Count the lines below that contain the string "from", and reply with the number alone.

**Supplied records:**

= = = =

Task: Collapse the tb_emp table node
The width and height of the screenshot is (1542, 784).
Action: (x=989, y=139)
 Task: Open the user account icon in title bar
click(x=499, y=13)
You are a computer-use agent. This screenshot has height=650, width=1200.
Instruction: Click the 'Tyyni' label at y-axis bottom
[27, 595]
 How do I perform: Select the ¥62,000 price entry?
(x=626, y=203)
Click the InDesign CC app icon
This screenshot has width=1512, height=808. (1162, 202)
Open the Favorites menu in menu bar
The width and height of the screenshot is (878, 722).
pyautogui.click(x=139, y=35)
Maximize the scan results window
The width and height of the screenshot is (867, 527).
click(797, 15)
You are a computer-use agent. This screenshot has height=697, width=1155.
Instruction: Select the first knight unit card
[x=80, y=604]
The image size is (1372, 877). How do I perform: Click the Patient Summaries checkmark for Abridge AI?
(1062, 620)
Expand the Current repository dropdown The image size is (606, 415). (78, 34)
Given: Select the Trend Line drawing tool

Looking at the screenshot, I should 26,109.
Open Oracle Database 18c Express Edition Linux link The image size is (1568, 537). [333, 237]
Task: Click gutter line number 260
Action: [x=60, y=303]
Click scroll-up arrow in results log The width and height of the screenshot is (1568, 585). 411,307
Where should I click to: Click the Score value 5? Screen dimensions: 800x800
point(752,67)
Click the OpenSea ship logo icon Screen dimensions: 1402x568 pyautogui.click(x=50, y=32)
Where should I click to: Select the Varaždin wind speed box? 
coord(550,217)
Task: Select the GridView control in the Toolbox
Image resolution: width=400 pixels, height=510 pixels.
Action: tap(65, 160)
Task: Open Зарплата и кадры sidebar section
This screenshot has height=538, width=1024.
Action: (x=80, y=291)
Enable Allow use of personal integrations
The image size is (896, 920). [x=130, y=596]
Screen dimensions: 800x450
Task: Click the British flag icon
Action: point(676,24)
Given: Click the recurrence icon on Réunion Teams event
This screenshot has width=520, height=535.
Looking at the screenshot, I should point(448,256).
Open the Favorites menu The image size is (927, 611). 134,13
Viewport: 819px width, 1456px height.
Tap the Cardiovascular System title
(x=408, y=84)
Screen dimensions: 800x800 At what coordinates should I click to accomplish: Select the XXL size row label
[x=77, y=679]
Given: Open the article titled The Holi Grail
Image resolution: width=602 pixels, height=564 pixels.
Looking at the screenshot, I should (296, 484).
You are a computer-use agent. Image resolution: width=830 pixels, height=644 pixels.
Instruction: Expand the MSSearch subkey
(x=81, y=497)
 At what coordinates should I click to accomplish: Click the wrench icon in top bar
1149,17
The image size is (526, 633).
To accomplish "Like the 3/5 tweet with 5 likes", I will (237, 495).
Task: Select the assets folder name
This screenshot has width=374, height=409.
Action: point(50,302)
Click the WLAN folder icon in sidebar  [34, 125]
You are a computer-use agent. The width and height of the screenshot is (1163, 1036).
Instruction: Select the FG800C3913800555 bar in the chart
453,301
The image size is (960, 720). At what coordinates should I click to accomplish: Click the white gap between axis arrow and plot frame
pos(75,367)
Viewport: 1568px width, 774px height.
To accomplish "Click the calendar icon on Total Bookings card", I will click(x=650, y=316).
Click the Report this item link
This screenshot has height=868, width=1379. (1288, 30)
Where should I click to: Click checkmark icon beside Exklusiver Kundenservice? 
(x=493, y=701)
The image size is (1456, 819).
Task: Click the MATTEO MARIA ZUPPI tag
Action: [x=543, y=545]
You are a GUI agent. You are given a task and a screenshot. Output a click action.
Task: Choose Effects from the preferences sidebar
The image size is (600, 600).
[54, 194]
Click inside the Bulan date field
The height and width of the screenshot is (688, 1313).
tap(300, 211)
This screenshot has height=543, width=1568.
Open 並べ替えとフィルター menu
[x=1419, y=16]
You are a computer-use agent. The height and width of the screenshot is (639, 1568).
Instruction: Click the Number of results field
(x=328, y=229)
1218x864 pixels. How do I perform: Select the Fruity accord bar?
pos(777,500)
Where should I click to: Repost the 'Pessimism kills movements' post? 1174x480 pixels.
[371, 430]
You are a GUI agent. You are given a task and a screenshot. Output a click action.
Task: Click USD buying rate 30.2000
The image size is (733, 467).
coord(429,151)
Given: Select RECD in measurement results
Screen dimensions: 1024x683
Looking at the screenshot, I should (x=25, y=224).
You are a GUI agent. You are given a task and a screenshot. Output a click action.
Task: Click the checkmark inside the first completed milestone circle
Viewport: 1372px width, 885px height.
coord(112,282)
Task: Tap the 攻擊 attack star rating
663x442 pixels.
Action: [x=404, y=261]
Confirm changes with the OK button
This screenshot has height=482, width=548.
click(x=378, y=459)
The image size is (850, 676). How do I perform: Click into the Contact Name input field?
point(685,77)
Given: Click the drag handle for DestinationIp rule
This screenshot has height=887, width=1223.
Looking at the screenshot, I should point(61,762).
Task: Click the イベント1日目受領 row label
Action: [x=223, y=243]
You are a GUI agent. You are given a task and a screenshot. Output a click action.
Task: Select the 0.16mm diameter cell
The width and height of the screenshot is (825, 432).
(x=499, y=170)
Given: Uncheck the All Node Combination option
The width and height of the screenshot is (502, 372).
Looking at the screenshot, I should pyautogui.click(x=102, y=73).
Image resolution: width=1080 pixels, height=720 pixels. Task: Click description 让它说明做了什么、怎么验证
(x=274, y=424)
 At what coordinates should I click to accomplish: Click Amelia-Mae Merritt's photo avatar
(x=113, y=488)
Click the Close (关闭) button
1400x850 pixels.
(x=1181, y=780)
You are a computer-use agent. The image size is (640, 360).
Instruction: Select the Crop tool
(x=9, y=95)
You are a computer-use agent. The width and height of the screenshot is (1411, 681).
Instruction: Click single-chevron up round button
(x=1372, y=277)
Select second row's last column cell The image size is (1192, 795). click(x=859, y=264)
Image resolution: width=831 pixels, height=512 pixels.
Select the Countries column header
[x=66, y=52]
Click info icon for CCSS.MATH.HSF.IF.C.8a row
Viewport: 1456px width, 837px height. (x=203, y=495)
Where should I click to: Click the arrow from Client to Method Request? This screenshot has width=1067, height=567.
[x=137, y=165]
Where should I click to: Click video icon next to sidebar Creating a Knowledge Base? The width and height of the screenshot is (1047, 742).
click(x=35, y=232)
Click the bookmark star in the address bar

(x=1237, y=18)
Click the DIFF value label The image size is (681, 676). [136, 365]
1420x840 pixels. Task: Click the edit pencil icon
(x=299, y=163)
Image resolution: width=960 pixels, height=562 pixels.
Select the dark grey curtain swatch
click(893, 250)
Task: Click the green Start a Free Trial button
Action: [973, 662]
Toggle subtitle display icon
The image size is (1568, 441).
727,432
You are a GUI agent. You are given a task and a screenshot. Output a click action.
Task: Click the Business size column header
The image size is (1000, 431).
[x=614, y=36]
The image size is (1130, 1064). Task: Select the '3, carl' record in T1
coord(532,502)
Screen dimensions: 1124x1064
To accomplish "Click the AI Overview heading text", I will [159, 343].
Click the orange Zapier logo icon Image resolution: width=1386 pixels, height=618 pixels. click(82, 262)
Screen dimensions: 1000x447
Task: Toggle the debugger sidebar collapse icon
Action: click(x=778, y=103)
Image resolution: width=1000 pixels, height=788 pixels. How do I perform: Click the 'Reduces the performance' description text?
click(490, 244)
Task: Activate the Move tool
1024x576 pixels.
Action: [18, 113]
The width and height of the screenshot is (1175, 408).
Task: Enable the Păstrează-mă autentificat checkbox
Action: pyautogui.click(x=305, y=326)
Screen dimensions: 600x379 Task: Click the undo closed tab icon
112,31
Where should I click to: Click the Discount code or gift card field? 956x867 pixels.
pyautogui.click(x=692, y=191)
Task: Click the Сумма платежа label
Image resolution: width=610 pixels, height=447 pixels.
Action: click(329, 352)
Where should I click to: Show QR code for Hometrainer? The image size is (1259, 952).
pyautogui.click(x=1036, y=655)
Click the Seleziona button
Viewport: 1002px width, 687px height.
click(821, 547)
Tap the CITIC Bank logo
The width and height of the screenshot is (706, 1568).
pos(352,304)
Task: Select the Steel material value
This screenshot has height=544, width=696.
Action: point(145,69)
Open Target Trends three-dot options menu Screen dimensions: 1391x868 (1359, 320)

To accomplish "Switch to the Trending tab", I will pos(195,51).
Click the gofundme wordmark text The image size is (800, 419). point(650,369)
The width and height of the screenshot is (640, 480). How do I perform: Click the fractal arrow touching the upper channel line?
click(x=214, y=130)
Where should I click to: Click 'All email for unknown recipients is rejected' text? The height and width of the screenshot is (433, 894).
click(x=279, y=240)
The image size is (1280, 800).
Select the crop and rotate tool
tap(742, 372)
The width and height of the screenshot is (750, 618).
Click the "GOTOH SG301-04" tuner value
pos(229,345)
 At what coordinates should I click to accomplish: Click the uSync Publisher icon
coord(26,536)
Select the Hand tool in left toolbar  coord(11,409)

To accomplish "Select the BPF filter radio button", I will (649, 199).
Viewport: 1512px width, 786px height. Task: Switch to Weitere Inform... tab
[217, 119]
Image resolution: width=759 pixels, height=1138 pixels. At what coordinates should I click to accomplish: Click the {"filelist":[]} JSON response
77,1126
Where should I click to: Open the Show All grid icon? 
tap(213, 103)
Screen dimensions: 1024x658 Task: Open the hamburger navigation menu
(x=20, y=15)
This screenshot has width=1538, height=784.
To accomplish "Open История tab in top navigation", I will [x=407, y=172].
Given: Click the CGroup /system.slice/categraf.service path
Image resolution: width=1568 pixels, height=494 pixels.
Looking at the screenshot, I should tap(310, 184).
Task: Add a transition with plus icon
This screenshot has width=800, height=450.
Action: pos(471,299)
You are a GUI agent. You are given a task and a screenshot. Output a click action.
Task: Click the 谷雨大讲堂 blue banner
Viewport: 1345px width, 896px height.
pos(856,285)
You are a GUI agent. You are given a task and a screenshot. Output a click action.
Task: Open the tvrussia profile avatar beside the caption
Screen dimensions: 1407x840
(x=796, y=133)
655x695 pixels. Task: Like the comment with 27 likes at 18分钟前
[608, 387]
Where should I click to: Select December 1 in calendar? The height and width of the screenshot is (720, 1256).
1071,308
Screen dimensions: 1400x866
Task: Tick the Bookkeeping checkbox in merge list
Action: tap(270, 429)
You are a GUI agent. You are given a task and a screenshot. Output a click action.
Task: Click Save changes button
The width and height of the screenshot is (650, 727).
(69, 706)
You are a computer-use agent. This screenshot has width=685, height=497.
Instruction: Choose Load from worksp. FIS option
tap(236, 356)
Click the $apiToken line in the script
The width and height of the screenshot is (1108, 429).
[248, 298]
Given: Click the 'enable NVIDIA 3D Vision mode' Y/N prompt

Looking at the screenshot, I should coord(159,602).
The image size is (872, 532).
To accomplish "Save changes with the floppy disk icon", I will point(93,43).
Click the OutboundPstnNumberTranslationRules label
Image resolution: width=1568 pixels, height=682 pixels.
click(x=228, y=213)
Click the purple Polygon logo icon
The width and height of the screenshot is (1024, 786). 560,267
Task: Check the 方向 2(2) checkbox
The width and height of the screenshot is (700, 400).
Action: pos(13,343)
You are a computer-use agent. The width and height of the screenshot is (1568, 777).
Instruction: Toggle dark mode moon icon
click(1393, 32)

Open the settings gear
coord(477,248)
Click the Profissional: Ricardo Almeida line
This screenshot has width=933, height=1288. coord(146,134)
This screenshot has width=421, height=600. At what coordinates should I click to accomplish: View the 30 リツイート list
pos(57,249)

= = = =

**The result:**
3